憧れのドライブ 初挑戦 心も体もくたくた

雉鳥 てるえさん(静岡市葵区)

書家・画家 重富希公子

写真

 列車を降りた主人公は、駅前のレンタカーの店に立ち寄り車を借りた。そして海岸線に沿ってどこまでも車を走らせていく。そんなシーンをテレビで見てからというもの、ずっと憧れていた。

 十月、家族で福島県に旅することになったとき、チャンスが来たと思った。レンタカーを借りる手続きをした。「何があっても私、運転してみる。やってみたかったんでしょ」。そう自分に言い聞かせた。

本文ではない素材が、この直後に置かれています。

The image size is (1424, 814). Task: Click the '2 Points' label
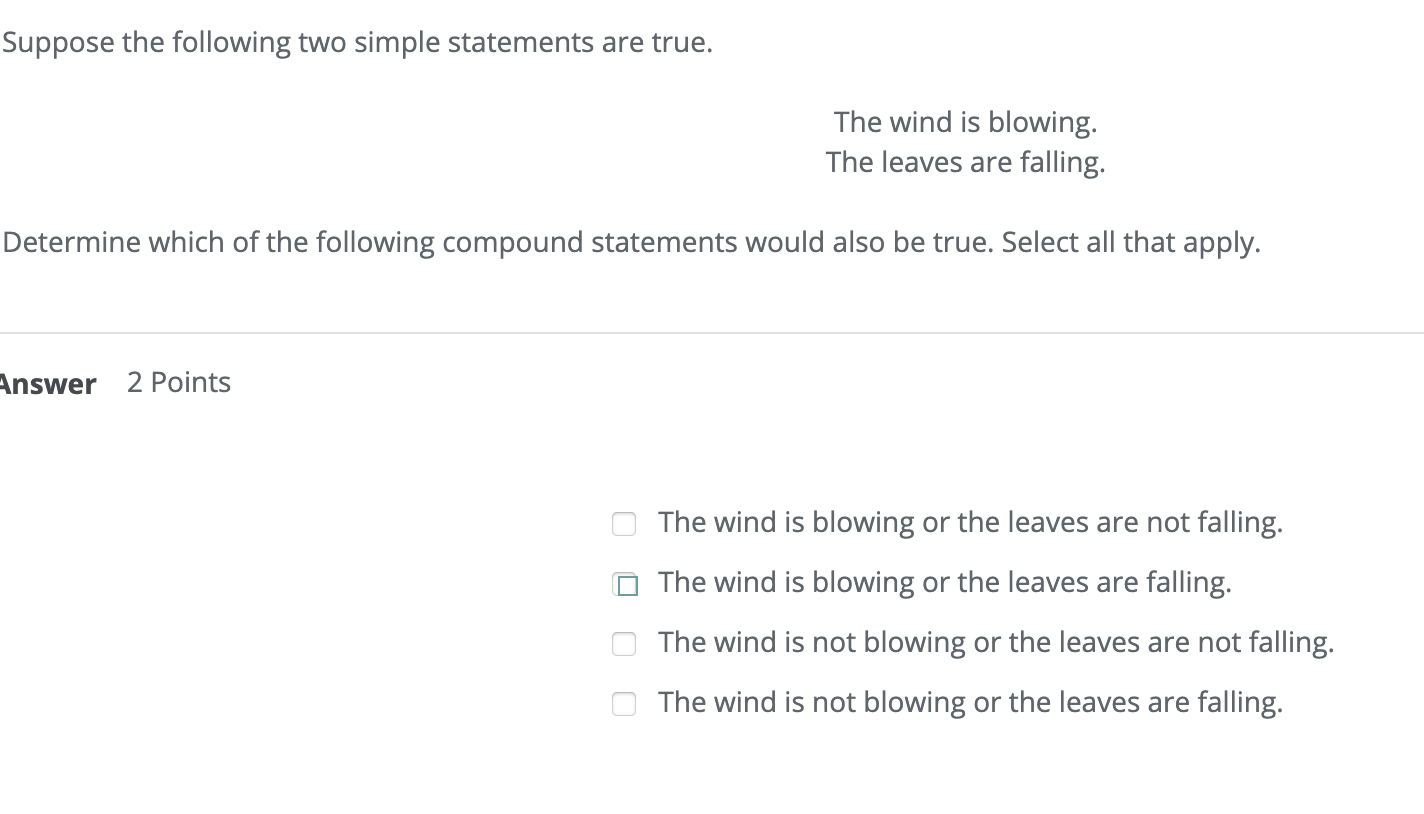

 目的地は景勝地「塔のへつり」。初めてのナビが距離を示した。三十四キロ。こんなに長い距離を今まで走ったことはない。静岡市の藁科街道しか走ったことのない私だが、とにかく運転席に座った。

 目的地までは海沿いの道ではなく、山を越えなくてはならなかった。山道が続き、その後トンネルに入る。「いやだなあ。早く外にでたいなあ」と思っているのに、明るくなったと思ったら、またトンネル。揚げ句の果てに三つ目のトンネルは工事中。指示に従い走り抜けるとようやく目的地。心も体もくたくたになる。でも初めてのことに挑戦できた満足も、心のどこかにあった。

 しかし、家に帰ってから娘に言われてしまった。「お母さん、私は死ぬのが怖い。どうか二度と運転したいと言わないで」。後部座席に乗せられた家族は生きた心地がしなかったらしい。ただ隣に座っていた夫は「よく頑張ったよ」と慰めてくれた。